## DIRECTIONS
Find every line containing the string "computer" in the data below, and report how many there are, with no other words.
*** DATA EXCERPTS ***
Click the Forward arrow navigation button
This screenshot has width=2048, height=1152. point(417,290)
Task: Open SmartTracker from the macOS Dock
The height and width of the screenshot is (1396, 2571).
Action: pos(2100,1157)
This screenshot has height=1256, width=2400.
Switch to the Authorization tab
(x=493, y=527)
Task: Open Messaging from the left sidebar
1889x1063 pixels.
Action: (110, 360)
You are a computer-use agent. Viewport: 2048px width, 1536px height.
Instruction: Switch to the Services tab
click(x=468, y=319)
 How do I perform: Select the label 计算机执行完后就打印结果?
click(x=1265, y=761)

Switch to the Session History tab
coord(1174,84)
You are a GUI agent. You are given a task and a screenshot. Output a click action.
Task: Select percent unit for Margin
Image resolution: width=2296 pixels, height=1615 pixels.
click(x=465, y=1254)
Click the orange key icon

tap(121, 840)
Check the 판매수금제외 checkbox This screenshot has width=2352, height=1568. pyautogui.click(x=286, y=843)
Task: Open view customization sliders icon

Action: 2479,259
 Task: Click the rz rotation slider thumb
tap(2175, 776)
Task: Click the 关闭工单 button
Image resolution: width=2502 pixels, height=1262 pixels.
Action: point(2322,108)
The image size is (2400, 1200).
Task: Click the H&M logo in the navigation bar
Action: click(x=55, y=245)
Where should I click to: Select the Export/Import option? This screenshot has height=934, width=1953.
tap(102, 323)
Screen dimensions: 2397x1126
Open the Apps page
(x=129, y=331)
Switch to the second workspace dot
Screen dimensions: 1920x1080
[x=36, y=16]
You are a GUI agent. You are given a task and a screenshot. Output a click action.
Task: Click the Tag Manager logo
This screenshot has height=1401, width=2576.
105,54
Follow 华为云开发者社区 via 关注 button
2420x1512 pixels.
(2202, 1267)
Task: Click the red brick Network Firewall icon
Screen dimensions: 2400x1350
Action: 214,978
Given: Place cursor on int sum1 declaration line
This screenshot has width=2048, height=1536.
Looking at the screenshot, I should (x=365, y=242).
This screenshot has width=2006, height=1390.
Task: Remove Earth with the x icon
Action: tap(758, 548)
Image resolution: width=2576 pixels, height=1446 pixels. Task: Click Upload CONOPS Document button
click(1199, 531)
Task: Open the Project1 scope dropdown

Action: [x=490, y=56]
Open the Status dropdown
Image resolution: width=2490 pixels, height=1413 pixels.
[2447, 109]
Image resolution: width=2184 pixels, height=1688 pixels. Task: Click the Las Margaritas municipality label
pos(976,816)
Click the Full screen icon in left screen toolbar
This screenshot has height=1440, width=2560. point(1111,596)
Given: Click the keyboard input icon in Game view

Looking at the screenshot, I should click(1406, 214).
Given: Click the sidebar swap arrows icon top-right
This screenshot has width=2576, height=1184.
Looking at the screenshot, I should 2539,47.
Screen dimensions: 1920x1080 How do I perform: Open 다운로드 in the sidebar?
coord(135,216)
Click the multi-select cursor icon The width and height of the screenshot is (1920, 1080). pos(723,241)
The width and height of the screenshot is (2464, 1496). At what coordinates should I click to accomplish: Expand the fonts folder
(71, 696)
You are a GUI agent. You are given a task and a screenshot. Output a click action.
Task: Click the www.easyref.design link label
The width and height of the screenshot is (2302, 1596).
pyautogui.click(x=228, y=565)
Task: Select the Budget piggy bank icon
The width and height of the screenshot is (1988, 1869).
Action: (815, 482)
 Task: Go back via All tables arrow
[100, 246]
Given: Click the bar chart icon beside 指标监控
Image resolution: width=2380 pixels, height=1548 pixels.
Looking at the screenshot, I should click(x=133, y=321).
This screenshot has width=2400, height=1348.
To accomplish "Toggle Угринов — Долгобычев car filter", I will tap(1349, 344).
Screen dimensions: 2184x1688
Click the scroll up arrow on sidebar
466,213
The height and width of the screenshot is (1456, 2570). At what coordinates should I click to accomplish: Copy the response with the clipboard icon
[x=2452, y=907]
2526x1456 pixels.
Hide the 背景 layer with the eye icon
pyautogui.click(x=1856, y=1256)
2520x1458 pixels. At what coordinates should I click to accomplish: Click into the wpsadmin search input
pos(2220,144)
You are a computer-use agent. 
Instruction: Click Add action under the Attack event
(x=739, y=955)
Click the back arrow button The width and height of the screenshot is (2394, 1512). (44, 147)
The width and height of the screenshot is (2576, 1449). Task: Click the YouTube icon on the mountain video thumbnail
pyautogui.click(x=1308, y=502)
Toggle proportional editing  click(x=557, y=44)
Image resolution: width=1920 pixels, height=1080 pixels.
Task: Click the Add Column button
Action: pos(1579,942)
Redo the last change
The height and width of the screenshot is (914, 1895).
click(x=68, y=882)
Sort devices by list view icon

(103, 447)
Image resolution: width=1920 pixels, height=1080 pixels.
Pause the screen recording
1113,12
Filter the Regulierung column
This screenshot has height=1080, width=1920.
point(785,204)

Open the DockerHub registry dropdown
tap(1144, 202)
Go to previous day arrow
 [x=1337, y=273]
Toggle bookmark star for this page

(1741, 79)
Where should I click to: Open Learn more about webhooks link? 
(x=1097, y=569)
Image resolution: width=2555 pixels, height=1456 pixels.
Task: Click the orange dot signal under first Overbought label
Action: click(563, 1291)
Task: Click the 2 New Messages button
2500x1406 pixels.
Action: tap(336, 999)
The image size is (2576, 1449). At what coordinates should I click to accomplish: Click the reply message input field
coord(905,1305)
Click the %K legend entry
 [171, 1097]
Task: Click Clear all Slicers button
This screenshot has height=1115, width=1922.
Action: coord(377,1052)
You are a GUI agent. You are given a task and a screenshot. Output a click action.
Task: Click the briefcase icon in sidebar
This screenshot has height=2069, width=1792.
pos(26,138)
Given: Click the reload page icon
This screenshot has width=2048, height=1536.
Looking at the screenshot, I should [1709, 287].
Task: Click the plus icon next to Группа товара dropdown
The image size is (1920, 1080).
*** End of DATA EXCERPTS ***
## WRITTEN ANSWER
2